Selfishly, again, Jyn was grateful for it, too. Without a doubt, plenty of
people here could have done a better job of explaining all of this to him
than she could. The idea of him being here and her not knowing about it,
though, was almost unbearable, especially when he was saying things like
that. Glad hardly seemed like the right word for it. She was a dozen other
things, not the least of which was confused. Still, she wouldn't
have had it any other way. She just hoped she could salvage her awkward
attempt at an explanation somehow.
"We can go back and sit by the garden, if you want," she suggested, lifting
one shoulder. It wasn't much, but it was the best she could think of that
didn't involve walking entirely into the city. Willing as she had been to
show him around if that was what he wanted, she preferred this anyway --
the chance to keep this moment theirs, to tell him the things she needed to
without other input. To take in the pieces of information he gave her, too,
his statement of I never talk about this prompting a small smile
from her.
"And it's okay if you keep getting upset. I get it. It still bothers me,
too."
Yet one more bad idea in a long list of them, Jyn took his arm when offered, the gesture causing her smile to pull just a little wider. He couldn't have known how torturous it was, being so close, reminded of so many instincts she'd long since buried. It was worth enduring, though, to have just a few moments of this, especially when she knew what else was still hanging overhead. There was every chance he wouldn't want to look at her, speak to her, never mind stay on her ship after she told him the rest of it. That was a risk she going to have to take, but until then, she would let herself just be grateful for his presence.
"I'll show you around for real tomorrow," she promised, leading them back toward the Falcon and her garden. In her head, she added, if you still want me to. "This, all of it's a lot to take in."
"We can do as much of that as you need," Jyn promised, easily falling into step beside him. The night was a warm enough one, spring having already arrived in full force, and yet there was comfort in the warmth of him at her side. She resisted the impulse to rest her head on his shoulder, instead lifting her chin to look up at him.
"I'm not very good at explaining it. All the time I've been here, and there's just... no good way to put it in words."

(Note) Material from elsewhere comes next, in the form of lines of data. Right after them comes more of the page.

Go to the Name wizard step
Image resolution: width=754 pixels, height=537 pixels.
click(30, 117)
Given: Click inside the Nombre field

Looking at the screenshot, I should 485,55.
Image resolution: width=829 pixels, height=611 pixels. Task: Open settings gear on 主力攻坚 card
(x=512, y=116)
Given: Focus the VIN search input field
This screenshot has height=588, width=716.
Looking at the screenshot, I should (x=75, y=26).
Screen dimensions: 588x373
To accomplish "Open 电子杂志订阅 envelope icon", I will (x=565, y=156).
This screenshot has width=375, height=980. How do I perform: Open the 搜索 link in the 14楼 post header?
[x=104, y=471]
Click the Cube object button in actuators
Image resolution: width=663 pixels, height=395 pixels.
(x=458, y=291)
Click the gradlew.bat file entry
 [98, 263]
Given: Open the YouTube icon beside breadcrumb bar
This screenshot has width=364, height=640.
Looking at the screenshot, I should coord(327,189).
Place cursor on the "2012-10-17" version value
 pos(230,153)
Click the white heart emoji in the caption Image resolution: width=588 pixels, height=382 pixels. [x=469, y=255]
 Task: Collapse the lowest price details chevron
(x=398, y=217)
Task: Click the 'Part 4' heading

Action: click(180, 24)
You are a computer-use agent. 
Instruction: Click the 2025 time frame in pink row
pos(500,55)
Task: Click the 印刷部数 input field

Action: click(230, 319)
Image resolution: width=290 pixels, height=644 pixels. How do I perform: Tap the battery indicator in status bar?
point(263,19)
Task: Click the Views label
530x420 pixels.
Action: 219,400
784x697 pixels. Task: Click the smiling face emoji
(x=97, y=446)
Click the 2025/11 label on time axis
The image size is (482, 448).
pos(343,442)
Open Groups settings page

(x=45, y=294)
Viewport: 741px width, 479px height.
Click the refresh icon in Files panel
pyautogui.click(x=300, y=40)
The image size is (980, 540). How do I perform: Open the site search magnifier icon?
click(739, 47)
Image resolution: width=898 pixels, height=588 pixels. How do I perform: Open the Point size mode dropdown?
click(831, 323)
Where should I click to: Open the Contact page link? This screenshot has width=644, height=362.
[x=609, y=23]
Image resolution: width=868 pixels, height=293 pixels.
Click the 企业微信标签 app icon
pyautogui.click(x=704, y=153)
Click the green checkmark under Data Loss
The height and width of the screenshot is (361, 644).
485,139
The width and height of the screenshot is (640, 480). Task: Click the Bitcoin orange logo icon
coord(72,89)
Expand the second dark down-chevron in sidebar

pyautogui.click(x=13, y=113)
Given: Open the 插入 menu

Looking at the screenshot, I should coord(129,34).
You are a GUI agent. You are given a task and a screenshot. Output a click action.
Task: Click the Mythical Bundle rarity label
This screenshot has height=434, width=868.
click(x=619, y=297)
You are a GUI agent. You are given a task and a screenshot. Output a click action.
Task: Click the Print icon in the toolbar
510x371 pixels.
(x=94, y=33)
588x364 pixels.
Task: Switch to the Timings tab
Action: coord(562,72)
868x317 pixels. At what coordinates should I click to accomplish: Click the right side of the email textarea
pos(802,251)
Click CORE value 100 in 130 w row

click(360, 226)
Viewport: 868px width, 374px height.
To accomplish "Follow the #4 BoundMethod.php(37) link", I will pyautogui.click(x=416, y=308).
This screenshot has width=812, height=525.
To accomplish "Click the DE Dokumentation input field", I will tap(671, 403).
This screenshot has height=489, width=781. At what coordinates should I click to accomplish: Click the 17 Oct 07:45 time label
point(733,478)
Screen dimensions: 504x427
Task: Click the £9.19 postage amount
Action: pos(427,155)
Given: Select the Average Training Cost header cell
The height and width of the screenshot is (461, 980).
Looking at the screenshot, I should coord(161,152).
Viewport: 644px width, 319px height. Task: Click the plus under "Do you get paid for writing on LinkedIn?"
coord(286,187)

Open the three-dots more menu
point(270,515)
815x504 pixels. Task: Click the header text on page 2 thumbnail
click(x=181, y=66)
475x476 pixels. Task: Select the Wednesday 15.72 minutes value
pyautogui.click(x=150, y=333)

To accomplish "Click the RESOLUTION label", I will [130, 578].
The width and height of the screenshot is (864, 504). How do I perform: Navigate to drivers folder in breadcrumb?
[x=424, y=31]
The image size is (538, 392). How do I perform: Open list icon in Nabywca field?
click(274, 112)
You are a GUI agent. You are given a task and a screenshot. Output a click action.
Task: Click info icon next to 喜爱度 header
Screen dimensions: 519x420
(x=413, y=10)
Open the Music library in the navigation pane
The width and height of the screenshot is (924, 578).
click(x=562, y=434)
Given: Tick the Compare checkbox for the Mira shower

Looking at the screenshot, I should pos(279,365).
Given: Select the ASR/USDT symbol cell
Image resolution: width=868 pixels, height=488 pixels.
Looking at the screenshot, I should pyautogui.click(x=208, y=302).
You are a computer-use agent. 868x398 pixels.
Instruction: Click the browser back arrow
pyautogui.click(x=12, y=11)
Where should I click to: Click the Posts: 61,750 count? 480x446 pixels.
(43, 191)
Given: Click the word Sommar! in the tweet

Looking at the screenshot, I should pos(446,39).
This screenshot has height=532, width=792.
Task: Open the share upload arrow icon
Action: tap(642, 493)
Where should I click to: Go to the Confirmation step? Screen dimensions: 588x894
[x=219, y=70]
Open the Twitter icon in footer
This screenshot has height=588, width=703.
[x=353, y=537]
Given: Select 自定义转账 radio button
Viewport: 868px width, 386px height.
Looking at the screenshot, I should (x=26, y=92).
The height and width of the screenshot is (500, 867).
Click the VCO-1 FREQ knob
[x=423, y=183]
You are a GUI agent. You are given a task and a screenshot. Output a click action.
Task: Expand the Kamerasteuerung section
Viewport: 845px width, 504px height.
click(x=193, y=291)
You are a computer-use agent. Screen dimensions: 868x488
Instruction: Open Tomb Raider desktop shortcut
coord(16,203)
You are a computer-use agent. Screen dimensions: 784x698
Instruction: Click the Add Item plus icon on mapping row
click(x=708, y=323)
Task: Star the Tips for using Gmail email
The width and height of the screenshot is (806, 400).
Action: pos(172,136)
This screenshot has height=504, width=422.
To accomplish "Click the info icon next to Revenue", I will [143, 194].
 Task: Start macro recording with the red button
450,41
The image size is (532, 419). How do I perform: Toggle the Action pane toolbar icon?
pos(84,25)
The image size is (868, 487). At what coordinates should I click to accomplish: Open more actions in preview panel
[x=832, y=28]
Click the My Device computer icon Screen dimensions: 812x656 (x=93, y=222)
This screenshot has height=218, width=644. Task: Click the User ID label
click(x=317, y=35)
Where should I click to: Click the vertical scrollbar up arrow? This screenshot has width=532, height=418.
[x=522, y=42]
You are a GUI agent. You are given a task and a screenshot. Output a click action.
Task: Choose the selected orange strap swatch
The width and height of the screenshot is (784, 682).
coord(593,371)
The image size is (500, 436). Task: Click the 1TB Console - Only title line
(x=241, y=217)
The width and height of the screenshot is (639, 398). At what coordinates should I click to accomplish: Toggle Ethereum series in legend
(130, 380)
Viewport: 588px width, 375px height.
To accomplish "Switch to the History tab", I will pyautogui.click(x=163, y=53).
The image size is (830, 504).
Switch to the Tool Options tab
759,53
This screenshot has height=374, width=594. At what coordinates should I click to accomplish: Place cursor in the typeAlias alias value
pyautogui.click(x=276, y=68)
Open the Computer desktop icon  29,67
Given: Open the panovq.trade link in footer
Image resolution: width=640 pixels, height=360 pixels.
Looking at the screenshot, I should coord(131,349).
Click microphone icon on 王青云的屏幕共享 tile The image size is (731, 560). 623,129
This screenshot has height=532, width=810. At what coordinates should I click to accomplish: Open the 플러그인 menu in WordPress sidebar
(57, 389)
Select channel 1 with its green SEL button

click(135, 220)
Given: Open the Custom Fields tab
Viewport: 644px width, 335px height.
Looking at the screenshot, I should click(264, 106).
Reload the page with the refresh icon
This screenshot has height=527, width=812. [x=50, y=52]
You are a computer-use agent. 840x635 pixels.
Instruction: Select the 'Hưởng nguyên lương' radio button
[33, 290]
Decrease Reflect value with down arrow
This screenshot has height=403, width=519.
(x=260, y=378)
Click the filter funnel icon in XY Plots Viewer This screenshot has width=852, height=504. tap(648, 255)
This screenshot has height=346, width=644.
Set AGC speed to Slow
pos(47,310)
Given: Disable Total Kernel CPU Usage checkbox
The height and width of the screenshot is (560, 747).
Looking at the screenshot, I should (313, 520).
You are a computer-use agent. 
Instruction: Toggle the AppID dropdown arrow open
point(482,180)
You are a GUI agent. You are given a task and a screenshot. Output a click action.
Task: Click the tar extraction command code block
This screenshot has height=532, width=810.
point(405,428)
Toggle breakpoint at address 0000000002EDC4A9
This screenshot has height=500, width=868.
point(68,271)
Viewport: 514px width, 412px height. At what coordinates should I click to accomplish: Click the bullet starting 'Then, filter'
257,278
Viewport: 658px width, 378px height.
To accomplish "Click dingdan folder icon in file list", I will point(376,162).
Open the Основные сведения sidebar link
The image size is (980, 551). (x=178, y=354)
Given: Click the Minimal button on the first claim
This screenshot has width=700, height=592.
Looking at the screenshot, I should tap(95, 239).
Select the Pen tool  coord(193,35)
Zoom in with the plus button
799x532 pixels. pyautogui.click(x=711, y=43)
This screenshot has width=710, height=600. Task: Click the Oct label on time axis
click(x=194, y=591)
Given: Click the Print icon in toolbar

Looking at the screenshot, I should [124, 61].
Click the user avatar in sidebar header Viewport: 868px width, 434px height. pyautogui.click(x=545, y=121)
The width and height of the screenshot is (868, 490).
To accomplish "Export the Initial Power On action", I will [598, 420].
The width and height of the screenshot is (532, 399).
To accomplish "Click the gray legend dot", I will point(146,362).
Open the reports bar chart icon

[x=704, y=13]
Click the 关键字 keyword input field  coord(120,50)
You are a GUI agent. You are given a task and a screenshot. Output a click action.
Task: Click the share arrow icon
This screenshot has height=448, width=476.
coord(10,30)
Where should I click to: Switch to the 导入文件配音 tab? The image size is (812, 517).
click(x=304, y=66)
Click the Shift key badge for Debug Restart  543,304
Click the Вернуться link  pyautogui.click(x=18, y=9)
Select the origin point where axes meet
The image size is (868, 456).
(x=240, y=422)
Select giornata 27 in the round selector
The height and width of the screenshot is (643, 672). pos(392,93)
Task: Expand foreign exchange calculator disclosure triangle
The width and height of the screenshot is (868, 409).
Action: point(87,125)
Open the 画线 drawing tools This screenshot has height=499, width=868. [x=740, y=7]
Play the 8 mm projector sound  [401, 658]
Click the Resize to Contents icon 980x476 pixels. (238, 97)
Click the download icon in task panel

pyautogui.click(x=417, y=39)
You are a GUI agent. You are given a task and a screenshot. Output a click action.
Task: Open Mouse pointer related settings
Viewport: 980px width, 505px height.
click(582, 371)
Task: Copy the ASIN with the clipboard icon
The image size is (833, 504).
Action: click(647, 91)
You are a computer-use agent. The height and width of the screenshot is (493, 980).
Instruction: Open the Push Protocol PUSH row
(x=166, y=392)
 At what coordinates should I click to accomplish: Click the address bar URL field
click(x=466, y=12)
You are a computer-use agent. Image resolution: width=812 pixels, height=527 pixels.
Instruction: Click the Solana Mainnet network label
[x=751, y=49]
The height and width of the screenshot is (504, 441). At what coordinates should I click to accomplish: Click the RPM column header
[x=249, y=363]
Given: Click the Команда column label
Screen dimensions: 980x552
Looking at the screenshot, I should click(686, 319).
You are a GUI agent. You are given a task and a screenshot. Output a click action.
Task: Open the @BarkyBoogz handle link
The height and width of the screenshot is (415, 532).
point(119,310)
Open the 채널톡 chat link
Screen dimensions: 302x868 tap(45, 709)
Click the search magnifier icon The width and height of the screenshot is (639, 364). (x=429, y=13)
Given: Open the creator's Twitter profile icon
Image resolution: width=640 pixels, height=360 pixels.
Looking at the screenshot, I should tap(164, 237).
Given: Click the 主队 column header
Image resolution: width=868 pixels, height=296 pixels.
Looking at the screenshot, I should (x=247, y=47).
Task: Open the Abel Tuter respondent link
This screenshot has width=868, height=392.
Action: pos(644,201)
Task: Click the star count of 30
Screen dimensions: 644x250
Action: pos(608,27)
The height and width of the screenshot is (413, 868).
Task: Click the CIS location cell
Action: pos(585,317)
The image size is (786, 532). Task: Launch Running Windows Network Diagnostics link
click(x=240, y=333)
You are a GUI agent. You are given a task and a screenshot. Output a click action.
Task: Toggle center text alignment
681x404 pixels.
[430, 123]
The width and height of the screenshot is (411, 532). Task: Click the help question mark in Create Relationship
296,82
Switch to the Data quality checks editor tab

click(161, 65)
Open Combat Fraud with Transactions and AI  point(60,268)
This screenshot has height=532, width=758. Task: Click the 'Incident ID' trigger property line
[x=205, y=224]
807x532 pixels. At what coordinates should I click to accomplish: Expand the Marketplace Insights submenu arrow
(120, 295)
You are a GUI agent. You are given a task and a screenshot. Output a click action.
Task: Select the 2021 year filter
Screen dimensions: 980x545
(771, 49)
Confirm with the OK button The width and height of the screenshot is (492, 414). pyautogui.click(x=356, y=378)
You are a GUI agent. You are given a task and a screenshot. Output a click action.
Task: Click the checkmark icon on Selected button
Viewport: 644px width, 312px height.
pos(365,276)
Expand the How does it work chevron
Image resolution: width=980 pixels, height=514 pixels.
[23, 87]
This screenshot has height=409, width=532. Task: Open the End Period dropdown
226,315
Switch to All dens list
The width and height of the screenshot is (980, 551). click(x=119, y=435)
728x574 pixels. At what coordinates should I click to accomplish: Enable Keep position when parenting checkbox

“How about we trade?” said Cassian. “Take turns. A fact for a fact, or a memory for a memory.” It was a technique he’d used very sparingly with recruits, because he had to choose his turns carefully—not too autobiographical for himself, while making a point he wanted to prove about the Rebellion—but it was very good at easing communication as well as building rapport. It kept being worth remembering how little he and Jyn knew each other. Now, it turned out, even less than he’d supposed.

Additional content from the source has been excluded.